I’m starting a project that will need power for 20 meters of LED’s and I would like to bounce may math off the group to make sure I’m correct. I slept through electrical engineering. The 120 Watt requirement I’m coming up with of seems too low to me.
Will use SMD5050 LED’s with 66 LED’s per meter. Could end up to be the older WS2812B or newer APA102 powered. Data Spec’s for the 5050 say 20 Miliamps max draw per chip on full power at 5 VDC.
20 meters X 66 LED’s = 1,200 LED’s
1,200 LED’s X 20 milliamps each = 24,000 milliamps
I have not got my hands on the APA102 but I am fairly sure it has the same power requirements as the WS2812.
My experience with the WS2812 shows that with full brightness white I actually measured closer to 45 ma (that is approx. 15 ma per color on each LED)
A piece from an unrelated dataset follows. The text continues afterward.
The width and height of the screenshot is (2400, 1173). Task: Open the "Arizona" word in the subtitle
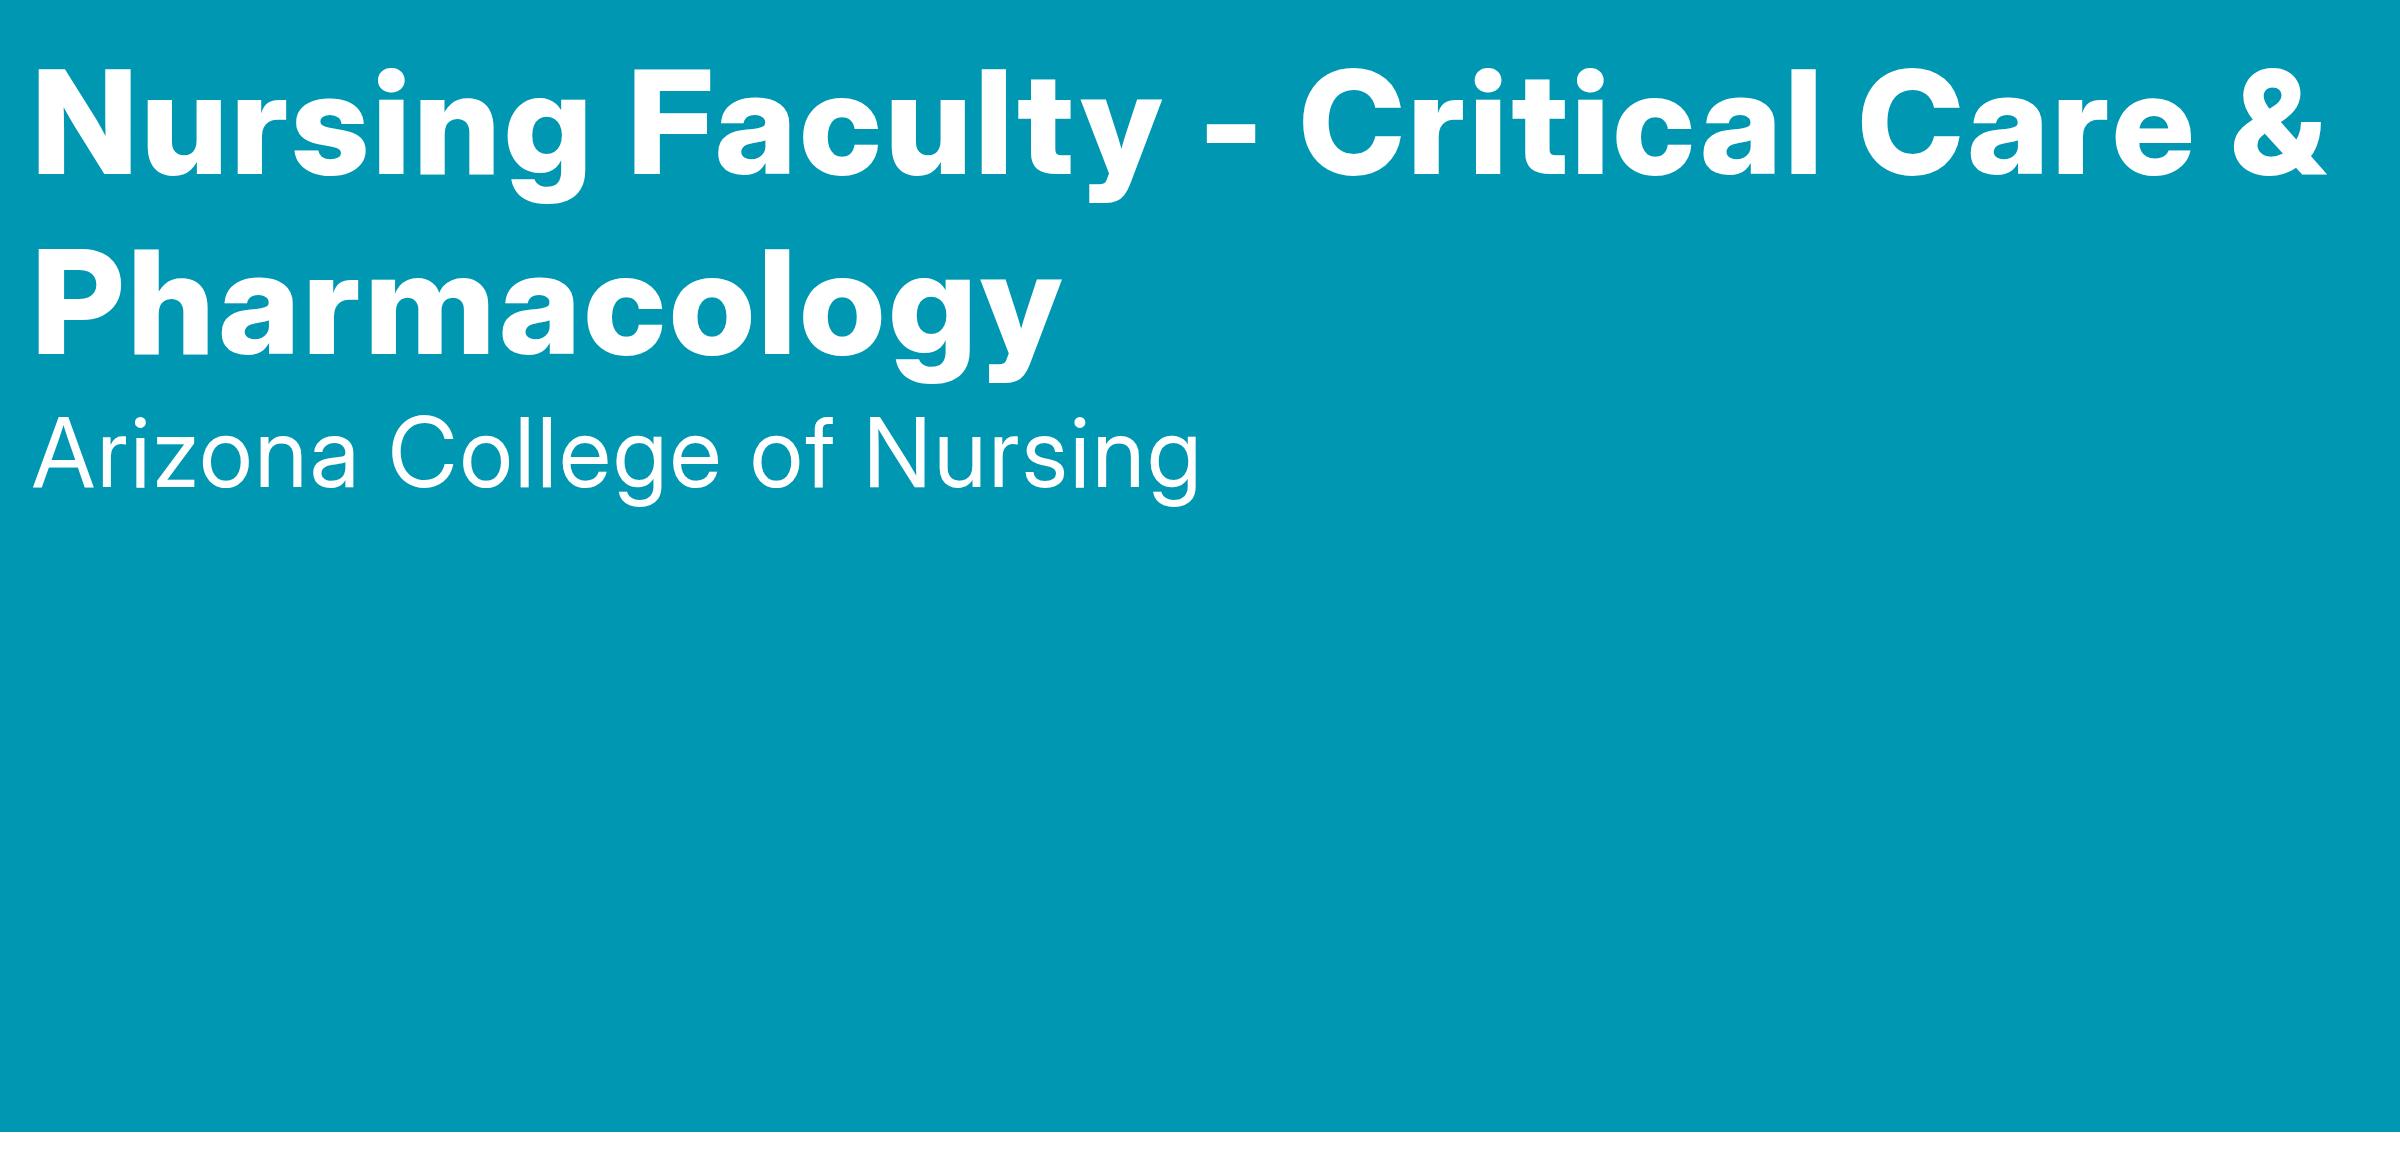pyautogui.click(x=195, y=456)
So your maths is definitely off. It is more like…
20 meters X 66 LEDs X 3 colors per LED X 15ma -> 59,4 Amps.
But even that is misleading !
On most display, we rarely if ever turn all LEDs on full brightness. You should attempt to figure out what would be a more realistic max current draw by figuring out the most (current wise) demanding animation that you will be requiring from your setup !
Just went through the Adafruit recommendations and I would also agree with their suggestions of using 20 ma MAX per LED as a very valid guideline for most applications !
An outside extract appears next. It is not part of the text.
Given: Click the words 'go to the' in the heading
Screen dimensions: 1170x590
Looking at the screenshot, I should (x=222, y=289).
When doing any design, a safety factor is usually used. Basically, I would design for 125% SF.
Other things to consider (?) ohm resistance for wire length…wanting to add a few more LEDs or LEDs specs out of range.
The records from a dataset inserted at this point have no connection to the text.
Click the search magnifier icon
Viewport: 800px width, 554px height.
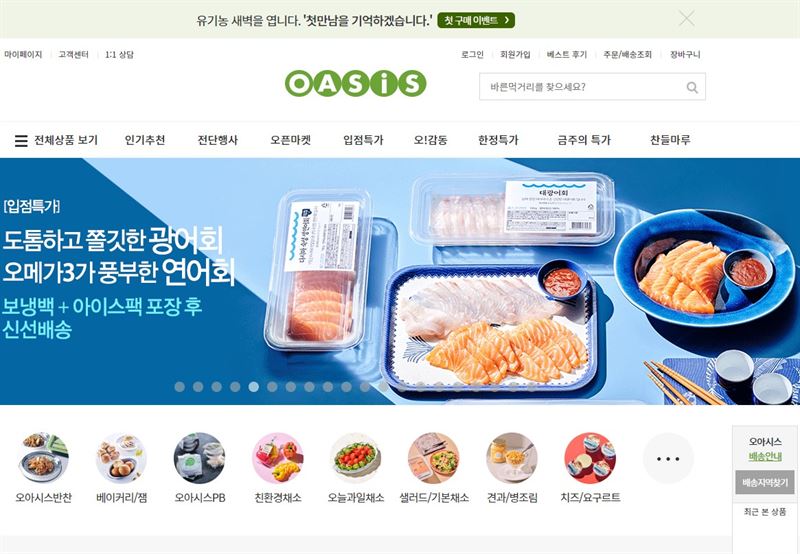click(x=692, y=87)
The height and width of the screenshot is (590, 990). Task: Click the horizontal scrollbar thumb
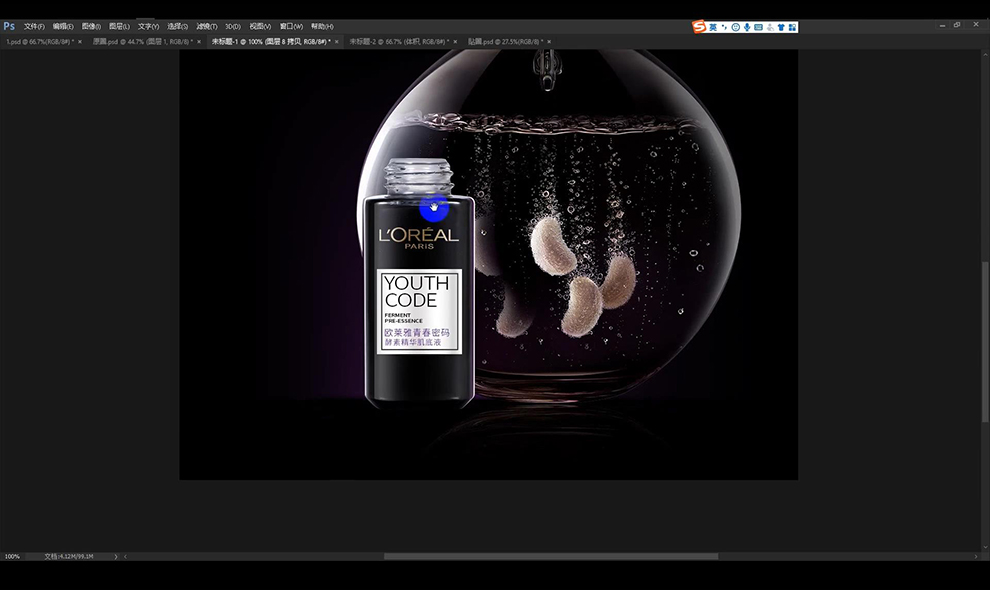point(551,557)
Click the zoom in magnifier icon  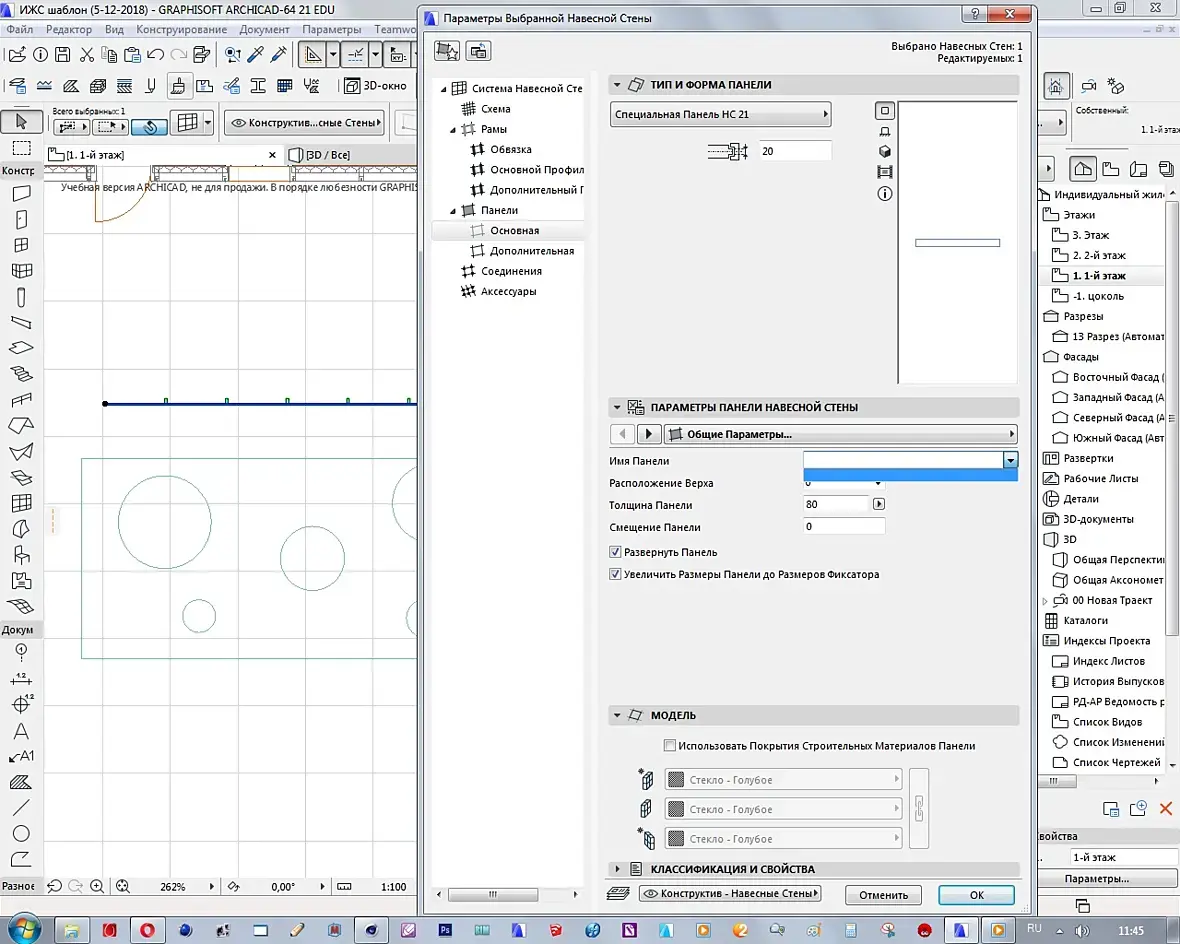pos(97,886)
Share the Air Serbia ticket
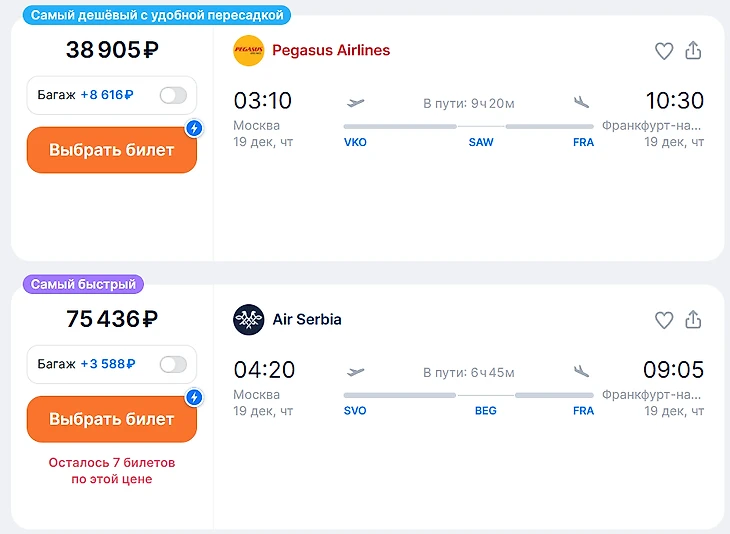Image resolution: width=730 pixels, height=534 pixels. click(x=694, y=320)
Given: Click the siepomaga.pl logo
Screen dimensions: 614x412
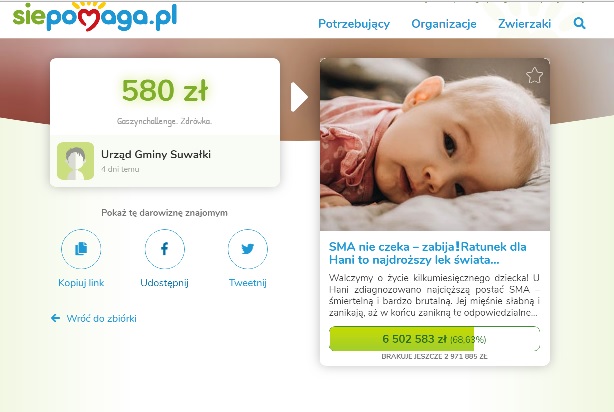Looking at the screenshot, I should 95,16.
The NEC has guidelines for electrical design…it gets complicated and you are only dealing with LEDs.
So, why not do it like a fuse design? And it basically uses a 125% safety design factor for the continuos loads and 100% for non-continuos loads.
Personally I agree with the 125% of max method. Obviously if you know for a fact you’ll never run white at full brightness, then fine but the other option is you burn out a power supply, wires from it or just see havoc from starving the devices.
One thing is for sure, you cannot string two sets together and expect that the traces on the ribon will handle that much current. You’ll need to run a pair of supply leads every 5 to 10 meters. Remember voltage drop occurs on both sides ofvthe supply. 24 awg wire will see as much as a volt of drop at 5 amps. This means two volts total. And now you’re only supplying 3 volts.
“Obviously if you know for a fact you’ll never run white at full brightness” Theoretically this is right and practically it means you have to be very sure you know exactly what you are doing while coding. Limiting the master brightness while coding new stuff helps to prevent accidents.
The “rarely turn on all leds full brigjtbess” is often true of you wont use a lot of light, however when you start playing with desaturated colors, guess what, you are going to be using much more than 1/3 the max power draw of the leds.
These days I almost always allocate power and size wires assuming full white everywhere. Saves me a lot of headaches later on.
Thanks all. Not knowing what kind of FastLED program I may be running a year from now; I will over-engineer this and provide power to the strips about every meter and size it at 125% of max which would be:
20 meters X 66 LEDs X 3 colors per LED X 20ma each LED -> 79.2 Amps.
Plus a 25% buffer of 19.8 Amps = 99 Amps.
A whopping 495 watts of power! A 4.1 Amp draw from a 120 Volt source to the power supply.
Now, on to order some 5V regulated power supplies!
@Bernhard_Walter
Nope, your math is off, even using your numbers…the previous breakdown included the 3leds per LED. So your, 20x66x60/1000= 79.2 = 20x66x(3x20)/1000
@Giligain_I Whats wrong? Bob calculated with 20 mA - 24 A total and I said its 3 times - 72A in total
I think this is because ther are no strips with 66 per meter - I saw and bought them with 30, 60 and 144 per meter
@Bernhard_Walter
I don’t know? I didn’t research the product just working with the input data only…but I took a look at this site and it has a lot of good info about the subject.
[edit, forgot link] http://www.ledlightsworld.com/page.html?id=38
However, if in fact 60 is the actual number of LEDs used versus having designed for 66 LEDs, this would only introduce yet another accidental 10% safety factor into the design.
Think of it this way. The next time you are standing in an elevator and the MAX weight limit posted is 2000 lbs. I can guarantee the design weight limit is much higher than that number posted, more like 2.5 times higher.
I’ve been surprised working on an existing building for remodel, that the columns were designed to carry an additional 2 extra floors. The hospital got its rooftop heliport landing pad because of this extra design into the columns.